EXERCISE BRIEF => Taking the listing below, restate word for word each line from the line with "Task: Open the Redo history dropdown arrow" to the line with "Given: Expand the About dropdown menu", ends included, and stop there.

GIVEN DATA =>
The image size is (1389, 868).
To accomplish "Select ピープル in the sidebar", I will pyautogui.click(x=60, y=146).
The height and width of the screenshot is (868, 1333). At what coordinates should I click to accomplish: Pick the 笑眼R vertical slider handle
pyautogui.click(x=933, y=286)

--

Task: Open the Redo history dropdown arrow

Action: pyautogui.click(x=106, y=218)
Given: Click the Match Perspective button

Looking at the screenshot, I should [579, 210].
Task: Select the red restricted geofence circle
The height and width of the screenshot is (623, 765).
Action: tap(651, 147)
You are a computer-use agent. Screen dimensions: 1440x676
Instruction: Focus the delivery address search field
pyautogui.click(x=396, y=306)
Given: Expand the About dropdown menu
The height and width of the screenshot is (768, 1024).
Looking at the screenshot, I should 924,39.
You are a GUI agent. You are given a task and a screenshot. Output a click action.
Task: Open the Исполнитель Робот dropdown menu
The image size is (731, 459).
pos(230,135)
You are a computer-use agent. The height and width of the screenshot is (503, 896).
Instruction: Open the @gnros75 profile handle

FINAL ANSWER =>
Task: Open the Redo history dropdown arrow

Action: pyautogui.click(x=106, y=218)
Given: Click the Match Perspective button

Looking at the screenshot, I should [579, 210].
Task: Select the red restricted geofence circle
The height and width of the screenshot is (623, 765).
Action: tap(651, 147)
You are a computer-use agent. Screen dimensions: 1440x676
Instruction: Focus the delivery address search field
pyautogui.click(x=396, y=306)
Given: Expand the About dropdown menu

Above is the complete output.